Segment Start: STUDY MATERIAL

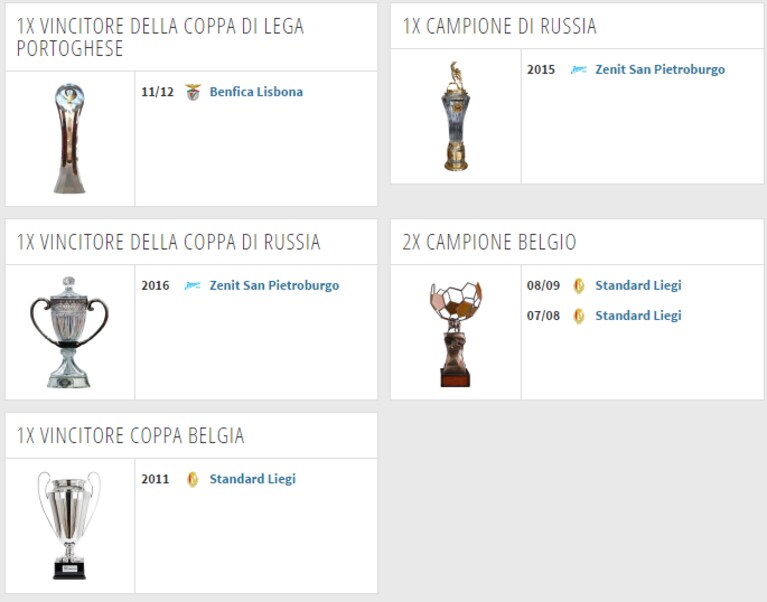Open Standard Liegi link for 2011 cup
The width and height of the screenshot is (767, 602).
coord(252,479)
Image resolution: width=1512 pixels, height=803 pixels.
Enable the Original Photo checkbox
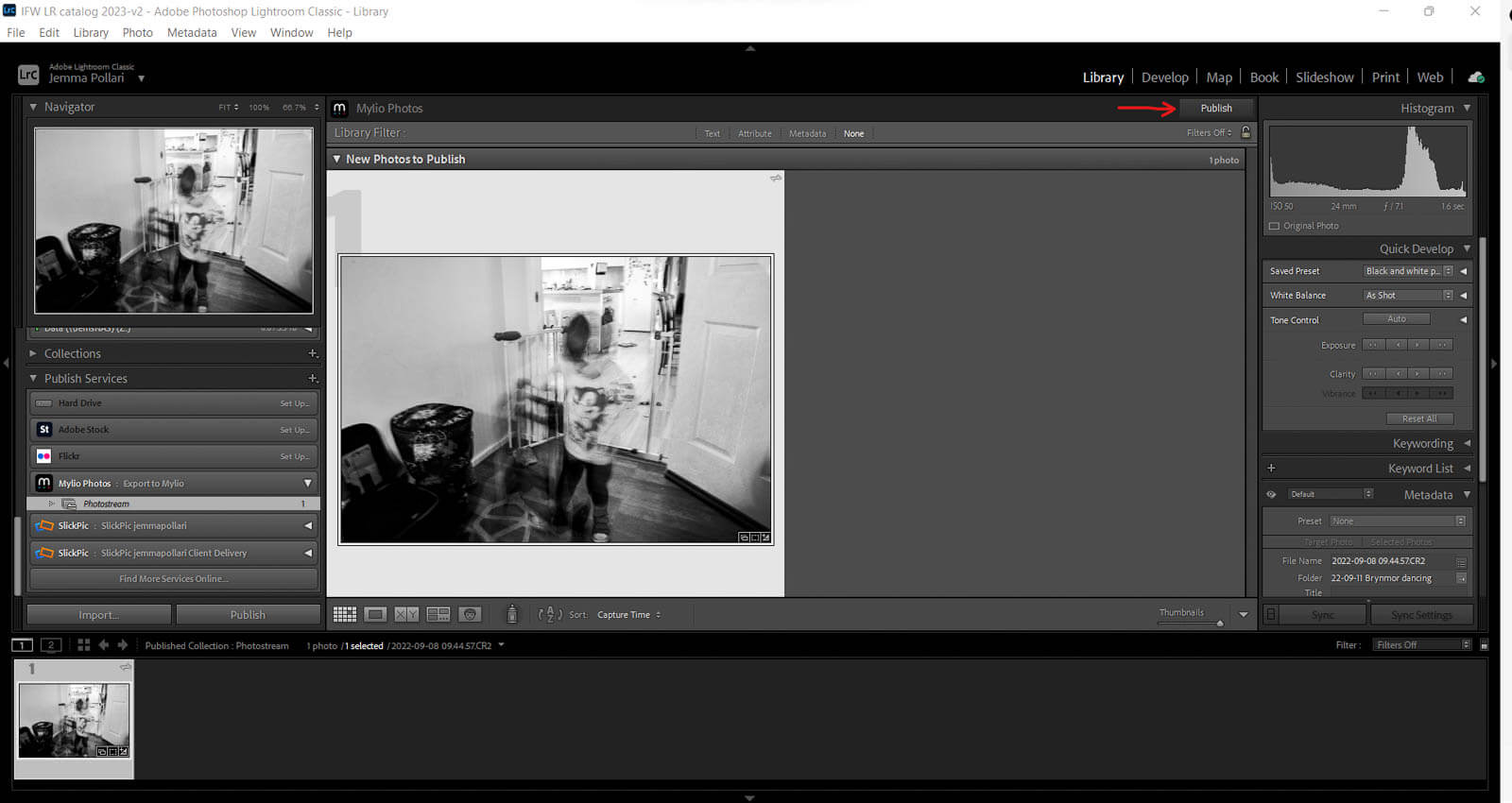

Segment End: STUDY MATERIAL

WHAT TO DO: An exact restatement of the lines from the one holding "Image resolution: width=1512" through the end of the entries, both ends included, is the whole answer. Pictures stay out.

TASK RESPONSE:
Image resolution: width=1512 pixels, height=803 pixels.
Enable the Original Photo checkbox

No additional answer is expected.